→ What is being asked
Name every bill, person and agency that the passage on the proposed unemployment insurance program mentions.
START Source extract
HB 490 also has provisions for creating programs to assist job seekers, such as additional training. Representative Quimbo also suggested that a cash bonus — presumably the unused portion of a worker's three-month insurance allotment — could be paid to those beneficiaries who are able to find a new job in less than three months, as an added incentive.

On the positive side, the proposal does provide a much-needed program, as existing unemployment insurance schemes offered by SSS and GSIS are limited in scope and provide much smaller benefits (only 50 percent of monthly salary for a period of two months). We support the unemployment insurance program proposed by HB 490 in principle, and we believe that whatever work necessary to make it a reality should be prioritized.

However, that work must address several concerning shortcomings of the current proposal. First of all, contributions to the fund deducted from payroll should be tax-exempt. HB 490 perhaps intends that a deduction before taxes should be assumed, but it is not clearly spelled out in the bill. This is an easy correction to make.

Second, lawmakers should approach the proposal with sensitivity for how the deductions will be perceived as an additional, and perhaps unacceptable cost by employees and employers, given that everyone is still financially recovering from the pandemic. The solution to ease employee concerns is simply to ensure that once passed, the new program is implemented quickly.
END Source extract
START Supplied records
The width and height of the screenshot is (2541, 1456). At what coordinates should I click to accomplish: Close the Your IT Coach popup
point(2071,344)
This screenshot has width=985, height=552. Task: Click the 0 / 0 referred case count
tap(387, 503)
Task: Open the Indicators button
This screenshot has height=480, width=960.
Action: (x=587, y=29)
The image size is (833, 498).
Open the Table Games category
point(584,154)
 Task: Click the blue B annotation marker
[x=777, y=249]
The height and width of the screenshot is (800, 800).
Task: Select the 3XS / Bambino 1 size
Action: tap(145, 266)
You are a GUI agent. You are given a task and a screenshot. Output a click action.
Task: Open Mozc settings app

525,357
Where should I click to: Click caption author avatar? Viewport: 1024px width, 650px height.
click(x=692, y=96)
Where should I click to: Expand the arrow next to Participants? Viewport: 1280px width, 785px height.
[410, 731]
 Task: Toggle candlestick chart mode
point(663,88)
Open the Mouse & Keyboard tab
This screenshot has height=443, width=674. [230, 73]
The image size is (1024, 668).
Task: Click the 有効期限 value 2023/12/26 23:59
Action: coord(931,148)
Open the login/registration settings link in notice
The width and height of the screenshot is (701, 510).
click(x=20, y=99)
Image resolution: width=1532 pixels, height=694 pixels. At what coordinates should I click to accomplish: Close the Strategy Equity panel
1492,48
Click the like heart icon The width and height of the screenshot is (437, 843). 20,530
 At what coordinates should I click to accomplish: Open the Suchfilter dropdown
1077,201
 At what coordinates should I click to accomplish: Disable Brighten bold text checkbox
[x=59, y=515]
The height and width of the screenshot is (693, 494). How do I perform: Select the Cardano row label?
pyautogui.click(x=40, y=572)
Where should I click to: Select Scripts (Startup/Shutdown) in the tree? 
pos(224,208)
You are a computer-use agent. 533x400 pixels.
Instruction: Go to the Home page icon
END Supplied records
→ Answer to the exercise
- HB 490
- Representative Quimbo
- SSS
- GSIS